* _Given text_

----

The thing is though, if you are reading this guide (meaning you’re a beginner) you probably won’t have the technical skills and resources to personally get your own Apache HTTP Server up and running. It would be much easier for someone else to do it.

There are a lot of good resources for picking out the company that will ultimately host your website. While you are doing your research, keep in mind some of these keywords:

  • Bandwidth – This is how much data flows to your visitors. If you plan on having lots of images, files, or movies on your website, bandwidth becomes important.  Many web hosts advertise “unlimited” bandwidth. There is no such thing as unlimited bandwidth, but instead the company will hope you never notice or push up against the limit.
  • Disk space – This is how much data is on your website. If you plan on having images, files, or movies, keep in mind that they take up a lot of space. Again, there isn’t really anything such as unlimited disk space. If you plan on backing up your personal hard drive onto your web host’s disk space, they’ll likely make the transfer so painfully slow that you’ll give up.

----

* _Extracted material_
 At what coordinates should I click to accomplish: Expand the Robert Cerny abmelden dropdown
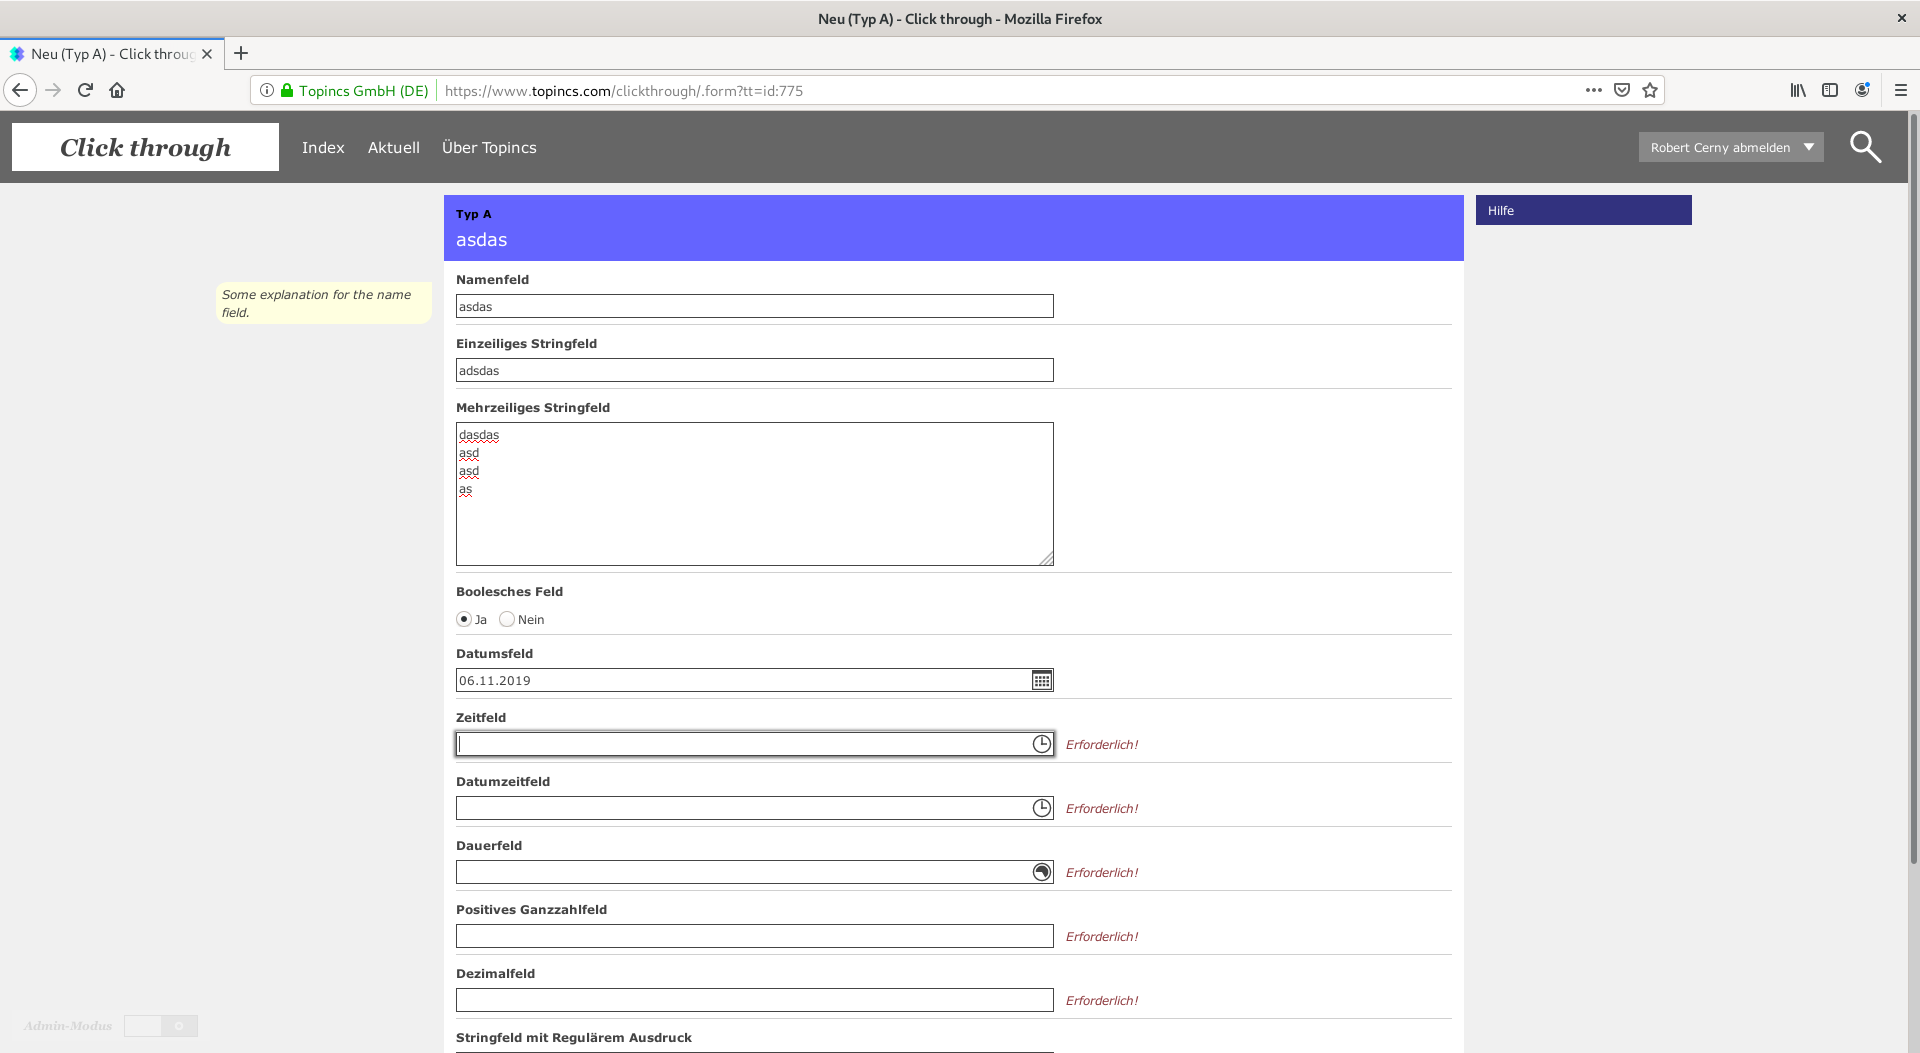pos(1808,147)
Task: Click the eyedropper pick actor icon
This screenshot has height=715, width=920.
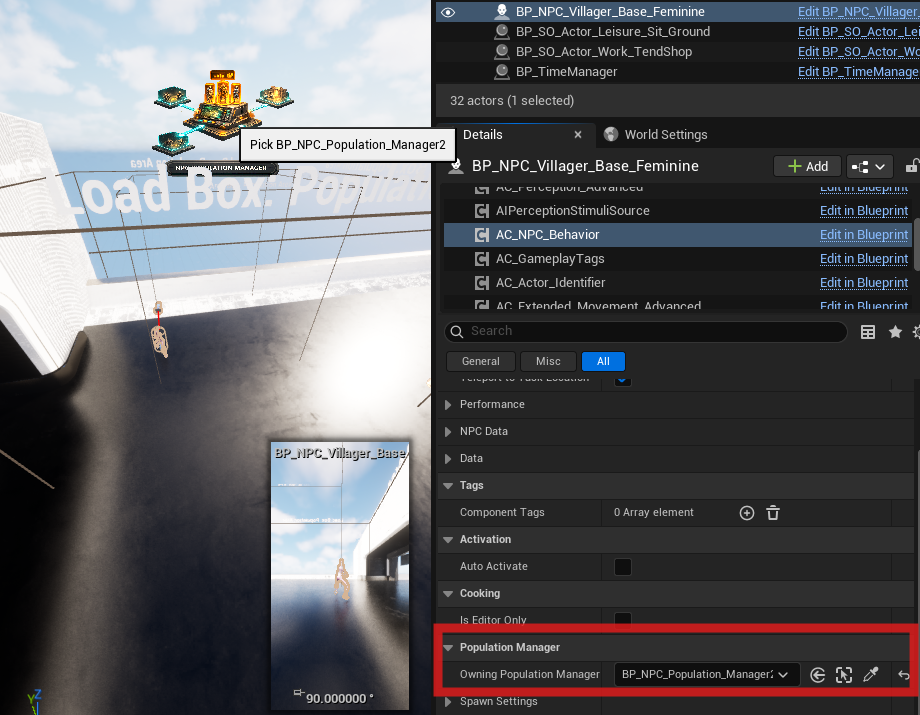Action: [870, 675]
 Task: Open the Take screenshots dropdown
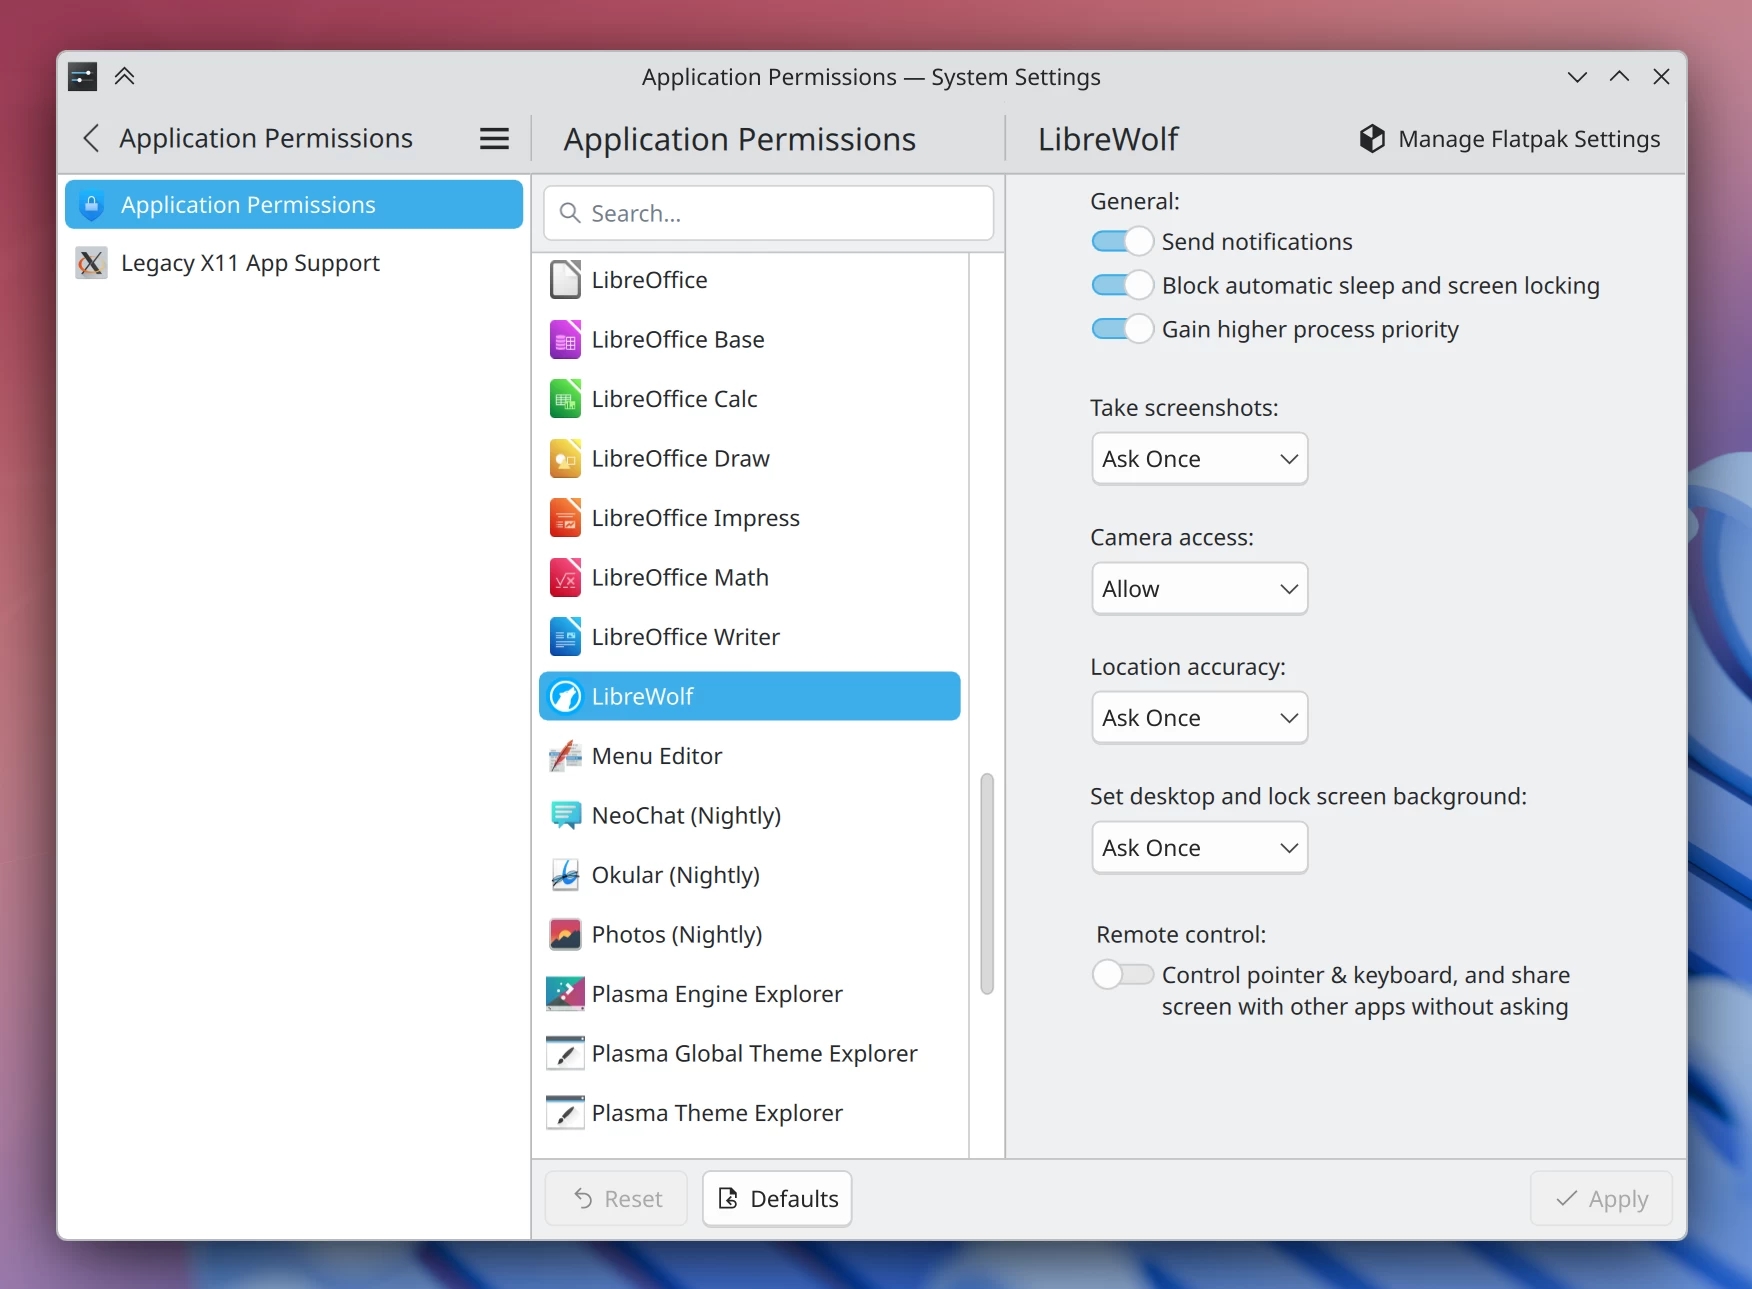[1198, 459]
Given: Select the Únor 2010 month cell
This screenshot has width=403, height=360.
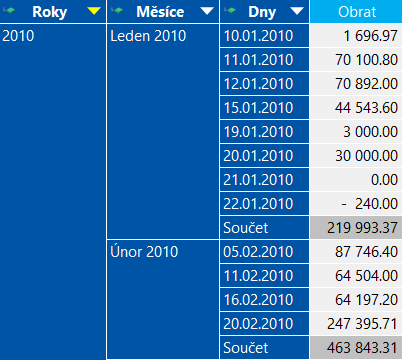Looking at the screenshot, I should (163, 299).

----

* _Objectives_
• A. For each statement, say yes or no according to the hosting excerpt, and quote the words from it that decide the answer.
(i) Many web hosts advertise unlimited bandwidth.
(ii) Disk space is defined as how much data flows to your visitors.
(iii) A beginner will likely be able to set up an Apache HTTP Server personally.
• B. According to the hosting excerpt, what will a web host likely do if you back up your personal hard drive onto its disk space?
• C. Reproduce the passage of the hosting excerpt that opens with the words containing "There are a" and closes with "against the limit.".
Rely only on the hosting excerpt, not on the data.

* _Answers given_
• A.
(i) Yes: "Many web hosts advertise “unlimited” bandwidth."
(ii) No: "Disk space – This is how much data is on your website."
(iii) No: "you probably won’t have the technical skills and resources to personally get your own Apache HTTP Server up and running."

• B. It will likely make the transfer so painfully slow that you give up.

• C.
There are a lot of good resources for picking out the company that will ultimately host your website. While you are doing your research, keep in mind some of these keywords:

  • Bandwidth – This is how much data flows to your visitors. If you plan on having lots of images, files, or movies on your website, bandwidth becomes important.  Many web hosts advertise “unlimited” bandwidth. There is no such thing as unlimited bandwidth, but instead the company will hope you never notice or push up against the limit.